*EXERCISE DESCRIPTION*. Omit all images, then repeat exactly the lines below from the one containing "Bancos (31, 1759)" through the one containing "Nutzungsvertrag zum Download (231, 1535)", both ends included.

————————

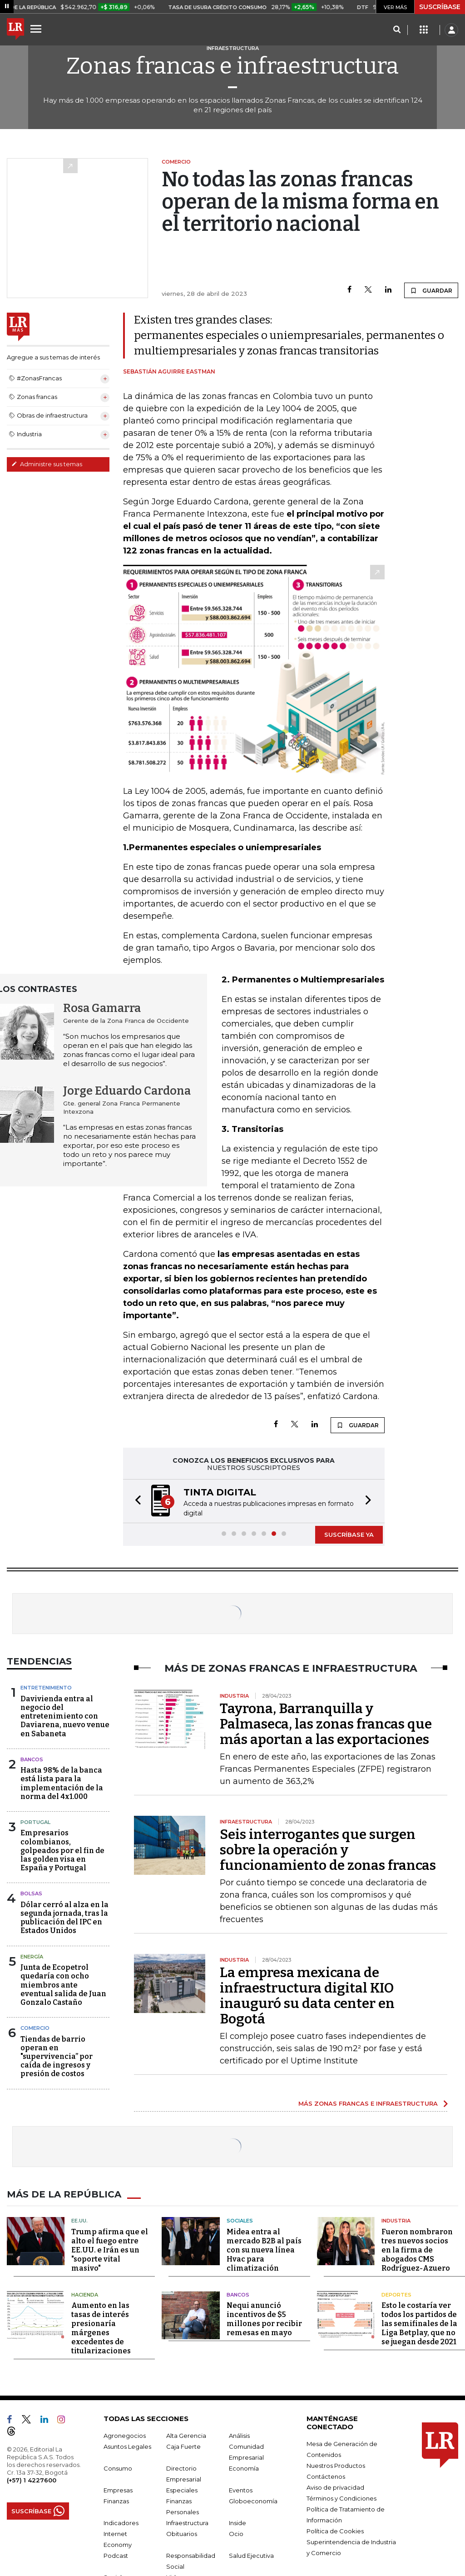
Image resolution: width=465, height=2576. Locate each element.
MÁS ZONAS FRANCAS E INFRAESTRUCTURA (368, 2103)
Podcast (116, 2555)
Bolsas (31, 1893)
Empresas (118, 2490)
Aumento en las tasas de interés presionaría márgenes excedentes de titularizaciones (101, 2328)
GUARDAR (431, 290)
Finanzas (116, 2501)
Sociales (240, 2220)
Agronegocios (125, 2435)
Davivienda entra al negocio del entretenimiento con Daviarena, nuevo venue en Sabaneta (64, 1716)
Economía (244, 2468)
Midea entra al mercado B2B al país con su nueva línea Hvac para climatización (264, 2249)
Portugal (35, 1822)
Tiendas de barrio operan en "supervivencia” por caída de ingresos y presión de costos (56, 2056)
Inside (237, 2522)
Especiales (182, 2490)
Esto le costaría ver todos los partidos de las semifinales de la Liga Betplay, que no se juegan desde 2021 (419, 2323)
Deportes (396, 2295)
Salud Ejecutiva (251, 2555)
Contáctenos (326, 2476)
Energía (31, 1956)
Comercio (34, 2028)
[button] (135, 1501)
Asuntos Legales (127, 2446)
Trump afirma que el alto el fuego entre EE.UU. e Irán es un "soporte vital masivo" (109, 2249)
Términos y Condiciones (341, 2498)
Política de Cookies (335, 2531)
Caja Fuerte (183, 2446)
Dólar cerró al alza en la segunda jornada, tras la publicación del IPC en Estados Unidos (64, 1917)
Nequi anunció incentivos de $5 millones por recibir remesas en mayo (264, 2319)
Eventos (240, 2490)
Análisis (239, 2435)
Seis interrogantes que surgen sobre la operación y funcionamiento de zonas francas (328, 1849)
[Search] (397, 30)
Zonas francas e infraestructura (232, 66)
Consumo (118, 2468)
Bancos (31, 1759)
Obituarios (181, 2533)
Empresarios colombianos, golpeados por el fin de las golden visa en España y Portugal (62, 1850)
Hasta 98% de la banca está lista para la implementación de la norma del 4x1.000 (61, 1783)
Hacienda (84, 2295)
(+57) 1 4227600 (31, 2480)
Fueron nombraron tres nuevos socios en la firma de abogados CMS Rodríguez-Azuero (417, 2249)
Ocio (236, 2533)
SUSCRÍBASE (439, 7)
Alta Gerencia (186, 2435)
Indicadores (121, 2522)
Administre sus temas (46, 464)
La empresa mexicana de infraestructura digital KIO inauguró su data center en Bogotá (307, 1995)
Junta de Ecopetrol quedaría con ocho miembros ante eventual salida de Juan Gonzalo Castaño (63, 1985)
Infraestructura (187, 2522)
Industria (396, 2220)
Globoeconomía (253, 2501)
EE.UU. (79, 2220)
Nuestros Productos (336, 2465)
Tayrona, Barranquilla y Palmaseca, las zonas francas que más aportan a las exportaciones (326, 1724)
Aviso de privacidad (335, 2487)
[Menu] (37, 28)
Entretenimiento (46, 1687)
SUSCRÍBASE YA (349, 1534)
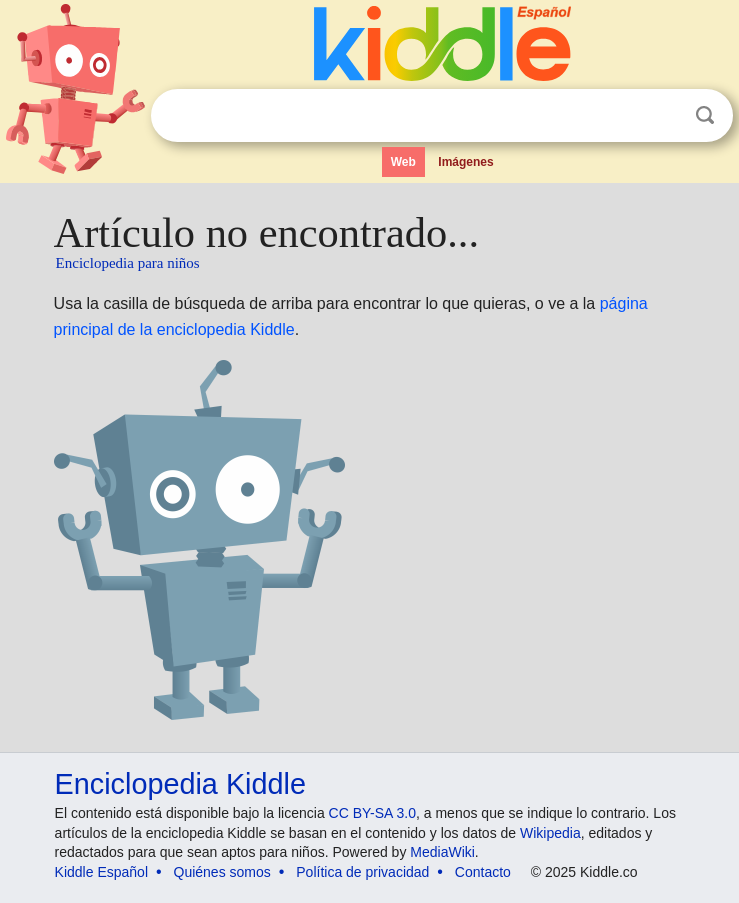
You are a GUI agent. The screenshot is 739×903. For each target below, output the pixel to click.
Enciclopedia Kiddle (180, 784)
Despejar (664, 116)
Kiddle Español (101, 872)
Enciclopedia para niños (128, 263)
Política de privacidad (362, 872)
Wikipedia (550, 833)
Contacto (483, 872)
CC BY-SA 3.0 (372, 813)
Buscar (705, 115)
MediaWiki (442, 852)
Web (403, 162)
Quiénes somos (222, 872)
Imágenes (465, 162)
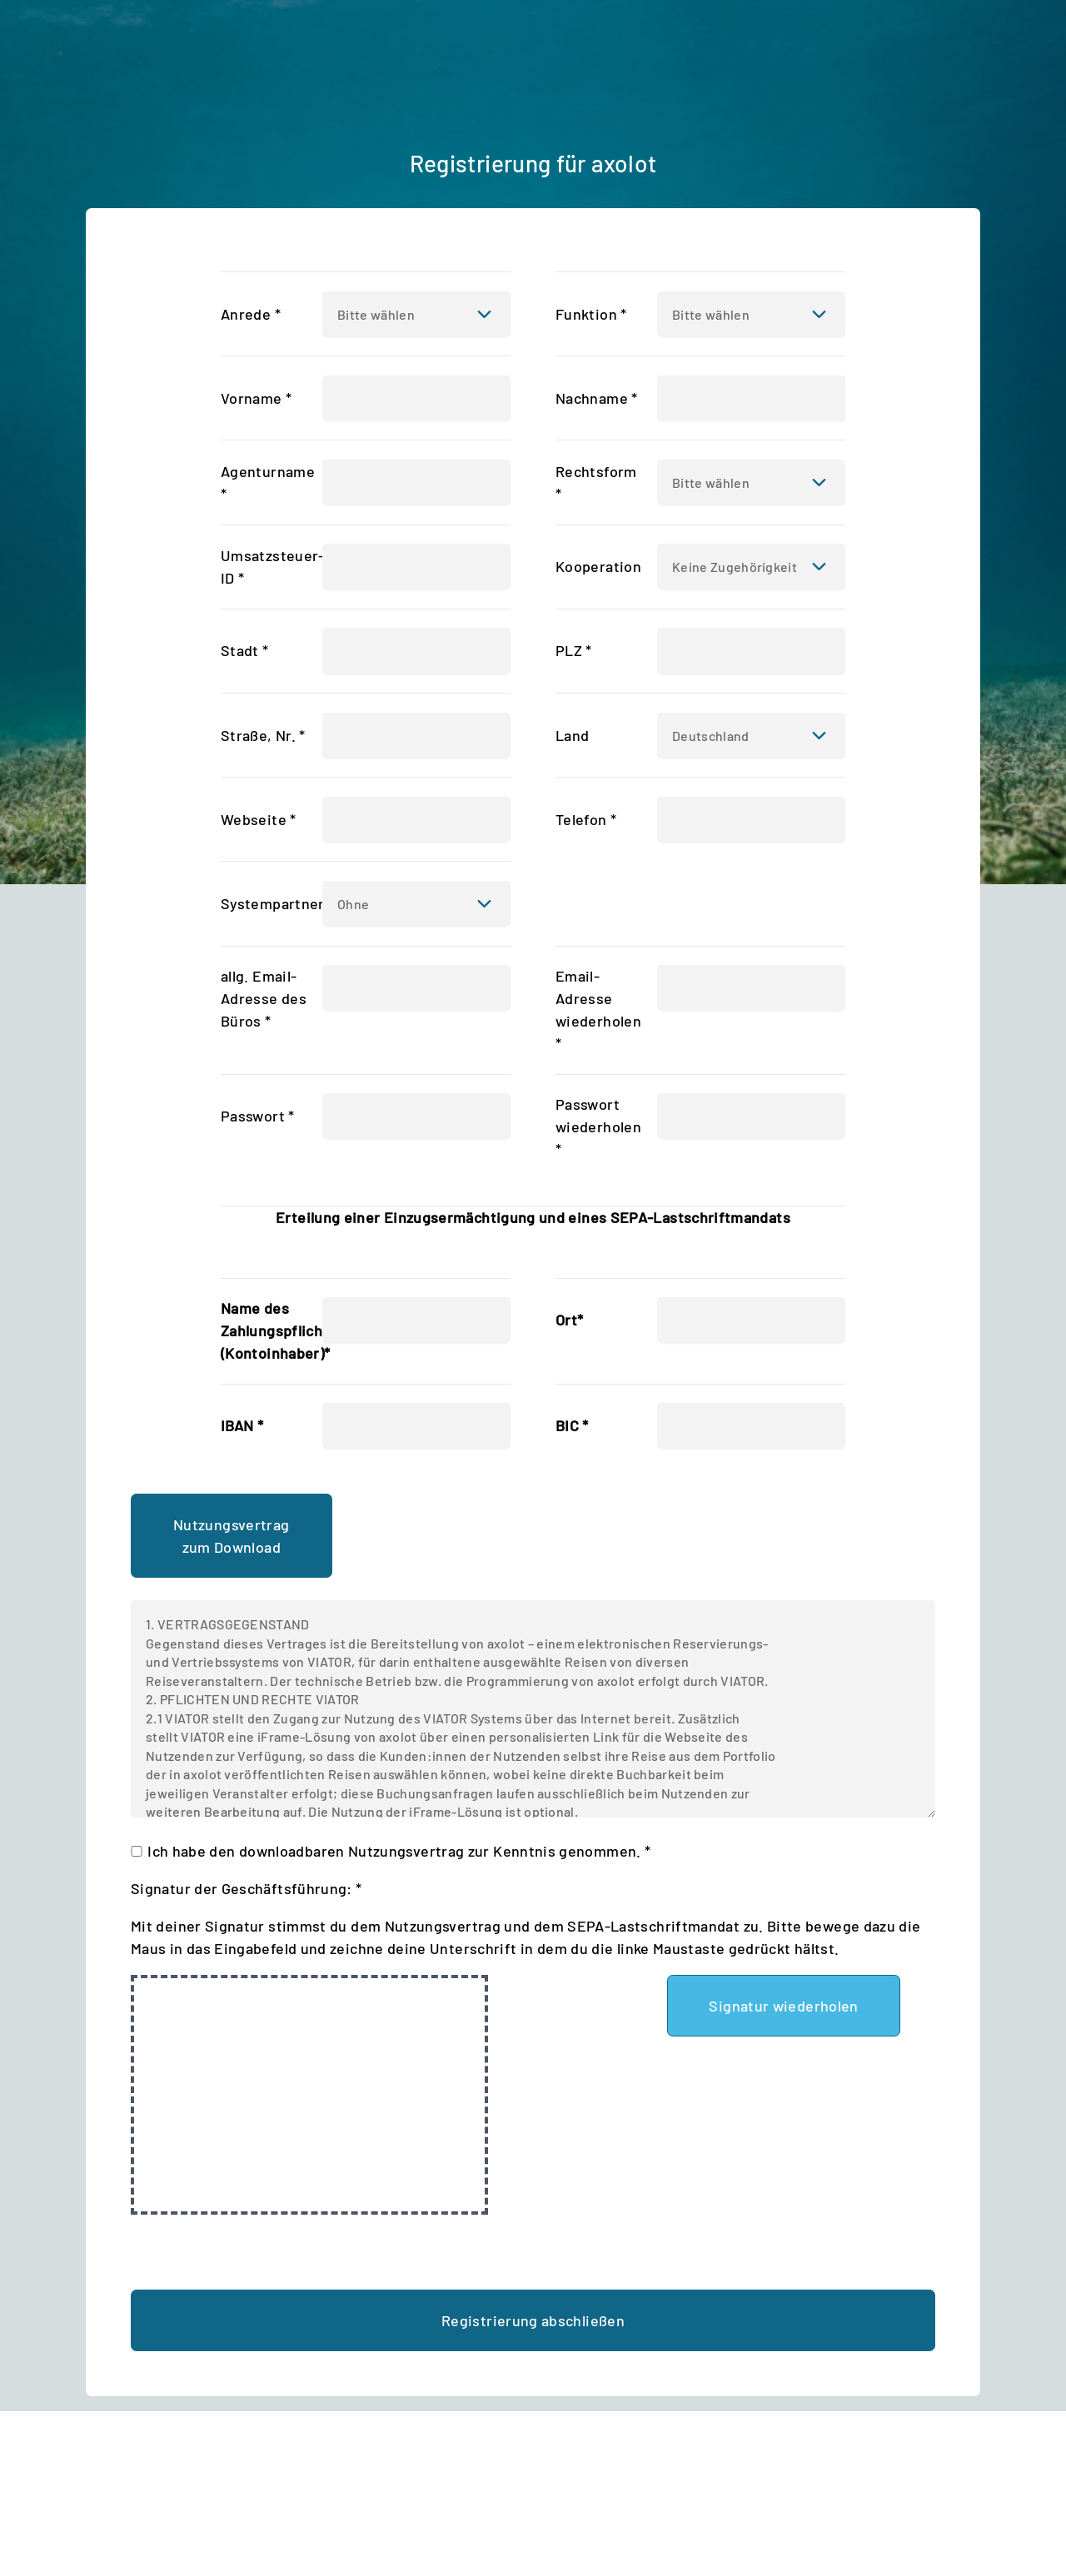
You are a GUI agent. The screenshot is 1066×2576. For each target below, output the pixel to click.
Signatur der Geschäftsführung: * (246, 1888)
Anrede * (251, 314)
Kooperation (598, 566)
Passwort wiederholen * (598, 1126)
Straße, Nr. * (263, 735)
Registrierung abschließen (533, 2320)
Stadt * (245, 650)
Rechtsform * (596, 482)
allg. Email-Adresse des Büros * (263, 998)
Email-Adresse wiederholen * (598, 1009)
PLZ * (573, 650)
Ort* (569, 1319)
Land (572, 735)
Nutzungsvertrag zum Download (231, 1535)
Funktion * (591, 314)
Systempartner (273, 903)
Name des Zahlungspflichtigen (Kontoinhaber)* (290, 1330)
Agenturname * (268, 482)
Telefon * (585, 819)
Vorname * (256, 398)
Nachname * (596, 398)
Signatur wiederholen (783, 2006)
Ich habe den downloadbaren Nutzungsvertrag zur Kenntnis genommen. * (398, 1851)
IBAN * (242, 1425)
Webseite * (258, 819)
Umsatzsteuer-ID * (273, 566)
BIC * (572, 1425)
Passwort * (258, 1115)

————————

*EXERCISE RESULT*.
Bancos (31, 1759)
Obituarios (181, 2533)
Empresarios colombianos, golpeados por el fin de las golden visa en España y Portugal (62, 1850)
Hasta 98% de la banca está lista para la implementación de la norma del 4x1.000 (61, 1783)
Hacienda (84, 2295)
(+57) 1 4227600 (31, 2480)
Fueron nombraron tres nuevos socios en la firma de abogados CMS Rodríguez-Azuero (417, 2249)
Ocio (236, 2533)
SUSCRÍBASE (439, 7)
Alta Gerencia (186, 2435)
Indicadores (121, 2522)
Administre sus temas (46, 464)
La empresa mexicana de infraestructura digital KIO inauguró su data center en Bogotá (307, 1995)
Junta de Ecopetrol quedaría con ocho miembros ante eventual salida de Juan Gonzalo Castaño (63, 1985)
Infraestructura (187, 2522)
Industria (396, 2220)
Globoeconomía (253, 2501)
EE.UU. (79, 2220)
Nuestros Productos (336, 2465)
Tayrona, Barranquilla y Palmaseca, las zonas francas que más aportan a las exportaciones (326, 1724)
Aviso de privacidad (335, 2487)
[Menu] (37, 28)
Entretenimiento (46, 1687)
SUSCRÍBASE YA (349, 1534)
You are a GUI agent. The screenshot is 739×903. For each target below, output the pixel to click.
Enciclopedia Kiddle (180, 784)
Despejar (664, 116)
Kiddle Español (101, 872)
Enciclopedia para niños (128, 263)
Política de privacidad (362, 872)
Wikipedia (550, 833)
Contacto (483, 872)
CC BY-SA 3.0 (372, 813)
Buscar (705, 115)
MediaWiki (442, 852)
Web (403, 162)
Quiénes somos (222, 872)
Imágenes (465, 162)
You are a GUI agent. The screenshot is 1066×2576. For each target below, output the pixel to click.
Signatur der Geschäftsführung: * (246, 1888)
Anrede * (251, 314)
Kooperation (598, 566)
Passwort wiederholen * (598, 1126)
Straße, Nr. * (263, 735)
Registrierung abschließen (533, 2320)
Stadt * (245, 650)
Rechtsform * (596, 482)
allg. Email-Adresse des Büros * (263, 998)
Email-Adresse wiederholen * (598, 1009)
PLZ * (573, 650)
Ort* (569, 1319)
Land (572, 735)
Nutzungsvertrag zum Download (231, 1535)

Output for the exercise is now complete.